And it shall come to pass that every living creature that creepeth, to which the river there comes, shall live; and there shall be a very great multitude of fish, because these waters are come thither and are healed, and everything liveth whithersoever the river cometh (Ezekiel 47:9); where the “river” is the Word; the “waters which cause everything to live” are the Divine truths contained in it; the “fish” are memory-knowledges (n. 40, 991).

[2] That the Word of the Lord is such that it gives life to him that thirsteth, that is, to him that desireth life, and that it is a “fountain whose waters are living,” the Lord also teaches in John when speaking to the woman of Samaria at Jacob’s well:

If thou knewest the gift of God, and who it is that saith to thee, Give Me to drink, thou wouldest have asked of Him, and He would have given thee living water. Whosoever drinketh of the water that I shall give him shall never thirst; but the water that I shall give him shall become in him a fountain of water springing up unto eternal life (John 4:10, 14).

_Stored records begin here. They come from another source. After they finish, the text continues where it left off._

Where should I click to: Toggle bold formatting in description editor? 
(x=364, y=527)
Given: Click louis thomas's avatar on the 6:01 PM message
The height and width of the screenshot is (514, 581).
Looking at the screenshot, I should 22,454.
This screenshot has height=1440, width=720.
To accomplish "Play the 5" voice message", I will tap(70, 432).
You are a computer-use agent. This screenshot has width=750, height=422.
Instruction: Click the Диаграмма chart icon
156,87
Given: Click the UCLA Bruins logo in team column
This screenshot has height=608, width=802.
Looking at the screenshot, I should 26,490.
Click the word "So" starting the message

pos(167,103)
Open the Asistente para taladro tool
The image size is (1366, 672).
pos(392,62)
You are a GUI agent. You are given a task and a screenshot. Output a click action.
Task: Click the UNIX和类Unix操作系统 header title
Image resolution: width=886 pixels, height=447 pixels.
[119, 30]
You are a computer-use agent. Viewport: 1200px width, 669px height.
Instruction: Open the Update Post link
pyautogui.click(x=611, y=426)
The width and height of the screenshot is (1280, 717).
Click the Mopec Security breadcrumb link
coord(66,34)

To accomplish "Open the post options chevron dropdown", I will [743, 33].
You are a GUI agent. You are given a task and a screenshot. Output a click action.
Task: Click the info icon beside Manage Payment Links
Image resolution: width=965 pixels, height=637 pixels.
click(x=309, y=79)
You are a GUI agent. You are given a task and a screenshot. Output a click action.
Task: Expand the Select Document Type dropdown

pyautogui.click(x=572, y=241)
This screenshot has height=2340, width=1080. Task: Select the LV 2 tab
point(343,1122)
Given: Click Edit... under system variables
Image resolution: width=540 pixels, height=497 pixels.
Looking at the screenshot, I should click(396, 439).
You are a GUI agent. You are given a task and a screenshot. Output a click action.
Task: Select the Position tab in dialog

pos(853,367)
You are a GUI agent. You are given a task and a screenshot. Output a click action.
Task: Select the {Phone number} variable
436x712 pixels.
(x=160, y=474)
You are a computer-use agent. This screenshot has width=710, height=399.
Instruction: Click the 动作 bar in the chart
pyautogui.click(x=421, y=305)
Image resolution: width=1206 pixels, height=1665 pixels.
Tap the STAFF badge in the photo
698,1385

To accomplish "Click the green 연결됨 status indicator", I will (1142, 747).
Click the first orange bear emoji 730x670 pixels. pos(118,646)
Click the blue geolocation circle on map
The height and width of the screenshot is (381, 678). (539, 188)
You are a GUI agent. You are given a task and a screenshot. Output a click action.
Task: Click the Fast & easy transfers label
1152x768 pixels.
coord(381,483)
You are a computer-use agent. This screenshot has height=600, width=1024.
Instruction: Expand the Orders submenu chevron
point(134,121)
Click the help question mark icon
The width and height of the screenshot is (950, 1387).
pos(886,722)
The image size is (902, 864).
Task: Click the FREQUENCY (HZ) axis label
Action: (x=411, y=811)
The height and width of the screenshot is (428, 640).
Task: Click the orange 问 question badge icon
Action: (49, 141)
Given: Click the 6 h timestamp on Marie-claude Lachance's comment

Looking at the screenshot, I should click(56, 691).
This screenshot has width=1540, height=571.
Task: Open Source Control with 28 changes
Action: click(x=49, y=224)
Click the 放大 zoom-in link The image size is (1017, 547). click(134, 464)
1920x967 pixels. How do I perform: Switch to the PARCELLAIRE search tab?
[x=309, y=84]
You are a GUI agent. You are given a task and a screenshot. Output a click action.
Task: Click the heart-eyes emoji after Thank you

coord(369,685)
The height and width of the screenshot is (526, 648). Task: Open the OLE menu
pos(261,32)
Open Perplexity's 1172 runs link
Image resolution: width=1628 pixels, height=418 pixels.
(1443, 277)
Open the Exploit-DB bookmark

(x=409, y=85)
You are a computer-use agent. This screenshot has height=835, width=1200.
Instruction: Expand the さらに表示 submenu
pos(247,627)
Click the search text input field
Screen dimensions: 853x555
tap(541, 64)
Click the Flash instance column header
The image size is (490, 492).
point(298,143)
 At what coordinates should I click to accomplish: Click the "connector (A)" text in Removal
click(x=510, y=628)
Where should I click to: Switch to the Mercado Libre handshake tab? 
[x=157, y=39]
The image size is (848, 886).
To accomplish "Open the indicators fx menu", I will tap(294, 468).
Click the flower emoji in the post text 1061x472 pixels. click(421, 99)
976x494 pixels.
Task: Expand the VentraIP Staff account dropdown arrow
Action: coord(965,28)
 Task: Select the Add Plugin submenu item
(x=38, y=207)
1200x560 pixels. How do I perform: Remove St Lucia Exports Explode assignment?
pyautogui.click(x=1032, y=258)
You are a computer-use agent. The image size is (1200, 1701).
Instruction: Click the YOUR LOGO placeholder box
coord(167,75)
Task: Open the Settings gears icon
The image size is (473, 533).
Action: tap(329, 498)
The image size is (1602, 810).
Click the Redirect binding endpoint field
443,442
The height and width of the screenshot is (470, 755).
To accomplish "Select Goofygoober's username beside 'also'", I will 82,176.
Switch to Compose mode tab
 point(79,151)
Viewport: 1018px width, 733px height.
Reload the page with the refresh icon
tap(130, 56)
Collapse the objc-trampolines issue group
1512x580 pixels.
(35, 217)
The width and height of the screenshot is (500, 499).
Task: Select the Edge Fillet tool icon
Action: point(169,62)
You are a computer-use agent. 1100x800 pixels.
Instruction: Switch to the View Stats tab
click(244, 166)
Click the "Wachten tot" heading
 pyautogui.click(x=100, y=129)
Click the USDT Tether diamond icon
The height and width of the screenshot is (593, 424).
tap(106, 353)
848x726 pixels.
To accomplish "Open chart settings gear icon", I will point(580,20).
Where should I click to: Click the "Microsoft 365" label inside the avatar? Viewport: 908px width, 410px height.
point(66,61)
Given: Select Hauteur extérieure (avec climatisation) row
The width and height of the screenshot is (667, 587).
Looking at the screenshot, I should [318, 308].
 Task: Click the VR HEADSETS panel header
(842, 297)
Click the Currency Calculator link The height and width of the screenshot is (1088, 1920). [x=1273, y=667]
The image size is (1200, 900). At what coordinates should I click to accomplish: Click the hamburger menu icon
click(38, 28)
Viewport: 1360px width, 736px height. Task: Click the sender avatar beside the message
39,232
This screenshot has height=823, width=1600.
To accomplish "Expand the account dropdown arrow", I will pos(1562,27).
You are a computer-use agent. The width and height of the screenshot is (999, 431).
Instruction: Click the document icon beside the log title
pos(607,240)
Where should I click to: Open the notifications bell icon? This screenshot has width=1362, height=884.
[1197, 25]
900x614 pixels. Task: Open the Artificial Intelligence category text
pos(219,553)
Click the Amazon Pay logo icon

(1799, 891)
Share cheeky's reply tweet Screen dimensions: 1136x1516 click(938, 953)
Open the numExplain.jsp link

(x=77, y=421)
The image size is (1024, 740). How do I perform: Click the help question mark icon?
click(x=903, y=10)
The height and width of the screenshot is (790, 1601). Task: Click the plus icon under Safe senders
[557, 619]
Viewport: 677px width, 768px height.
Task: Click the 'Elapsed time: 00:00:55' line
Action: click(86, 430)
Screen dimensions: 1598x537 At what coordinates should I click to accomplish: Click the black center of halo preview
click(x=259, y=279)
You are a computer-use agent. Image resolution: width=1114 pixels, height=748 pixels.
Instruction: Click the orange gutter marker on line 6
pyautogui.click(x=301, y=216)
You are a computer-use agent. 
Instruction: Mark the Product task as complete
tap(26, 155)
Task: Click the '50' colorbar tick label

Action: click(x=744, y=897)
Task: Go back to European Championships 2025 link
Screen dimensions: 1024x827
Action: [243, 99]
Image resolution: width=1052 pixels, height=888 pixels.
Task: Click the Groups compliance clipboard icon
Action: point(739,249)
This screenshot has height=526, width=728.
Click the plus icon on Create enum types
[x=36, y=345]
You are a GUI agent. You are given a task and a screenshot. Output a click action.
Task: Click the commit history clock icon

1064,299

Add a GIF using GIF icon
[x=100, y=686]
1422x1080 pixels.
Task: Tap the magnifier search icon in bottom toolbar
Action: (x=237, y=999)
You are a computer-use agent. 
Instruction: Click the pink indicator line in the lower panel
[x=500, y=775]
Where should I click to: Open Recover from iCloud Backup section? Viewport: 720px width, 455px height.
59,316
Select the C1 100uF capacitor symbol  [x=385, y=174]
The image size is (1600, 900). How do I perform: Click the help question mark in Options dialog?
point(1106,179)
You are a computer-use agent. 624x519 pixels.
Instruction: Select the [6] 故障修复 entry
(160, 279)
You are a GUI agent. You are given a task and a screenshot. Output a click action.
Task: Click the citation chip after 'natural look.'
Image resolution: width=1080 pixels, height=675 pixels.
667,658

That the Word is living and therefore gives life, is because in its supreme sense the Lord is treated of, and in the inmost sense His kingdom, in which the Lord is all; and this being the case, there is in the Word life itself, which flows into the minds of those who read the Word with reverence; hence it is that in respect to the Word that is from Himself the Lord declares Himself to be a “fountain of water springing up unto eternal life” (see also n. 2702).

[3] That just as the Lord’s Word is called a “fountain,” so is it also called a “well,” is evident in Moses:

Israel sang this song: Spring up, O well, answer ye unto it: the princes digged the well; the chiefs of the people digged it for the lawgiver with their staves (Numbers 21:17-18).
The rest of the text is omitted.